Seul face à la caméra : qu'est ce que l'entretien vidéo différé ?
03 déc. 2019
9min
CN
Fondatrice de Dea Dia
L’entretien vidéo différé est un outil de plus en plus utilisé par les recruteurs pour gagner du temps et sélectionner les meilleurs candidats pour l’étape suivante : l’entretien d’embauche. Mais comment marche exactement ce format d’entretien ? Comment le préparer et en tirer le meilleur parti ?
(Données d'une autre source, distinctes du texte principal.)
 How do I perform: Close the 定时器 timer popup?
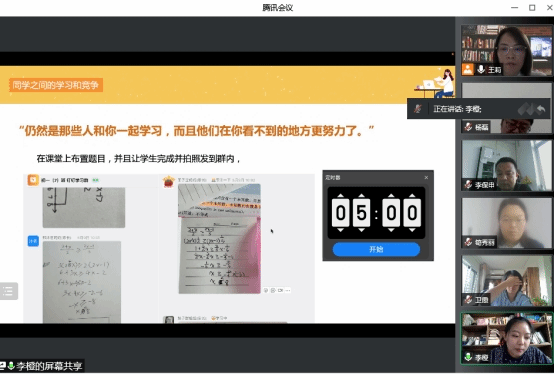(x=426, y=178)
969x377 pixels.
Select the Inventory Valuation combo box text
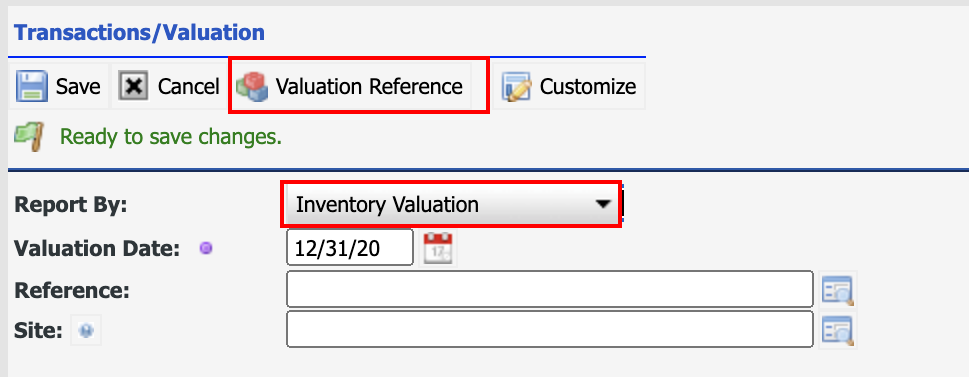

Pour le savoir, nous avons interrogé Julia Moutet, chargée du développement RH et Julie Atlan, content manager chez Easyrecrue, une plateforme de recrutement spécialisée dans les entretiens vidéo différés. Elles nous ont expliqué le fonctionnement de cet outil et nous ont donné quelques conseils pour sortir vainqueur de cette épreuve. De son côté, Kathleen a passé ce type d’entretien dans le cadre de sa première recherche d’emploi, elle nous raconte comment elle a vécu cette expérience.
Qu’est-ce qu’un entretien vidéo différé ?
Comme son nom l’indique, un entretien vidéo différé est un entretien filmé, regardé en différé par le recruteur. En tant que candidat, vous enregistrez votre entretien à distance via une plateforme à laquelle vous vous connectez. Vous êtes seul face à la caméra, les questions sont préenregistrées, il n’y a donc pas d’interaction avec le recruteur. Une fois l’entretien terminé, le recruteur reçoit la vidéo.
Concrètement, comment ça marche ?
Après diffusion d’une offre d’emploi, le recruteur reçoit plusieurs CV. Parmi ces candidatures, il sélectionne celles auxquelles il souhaite faire passer un entretien vidéo différé. Les entretiens sont réalisés grâce à une plateforme disponible au format desktop ou via une appli disponibles sur mobile et tablette. Si vous êtes retenus, vous recevez un mail d’invitation de la part du recruteur pour vous connecter à la plateforme (ou télécharger l’application) et vous identifier. Dès que vous cliquez sur ce lien et que vous vous connectez, l’entretien commence.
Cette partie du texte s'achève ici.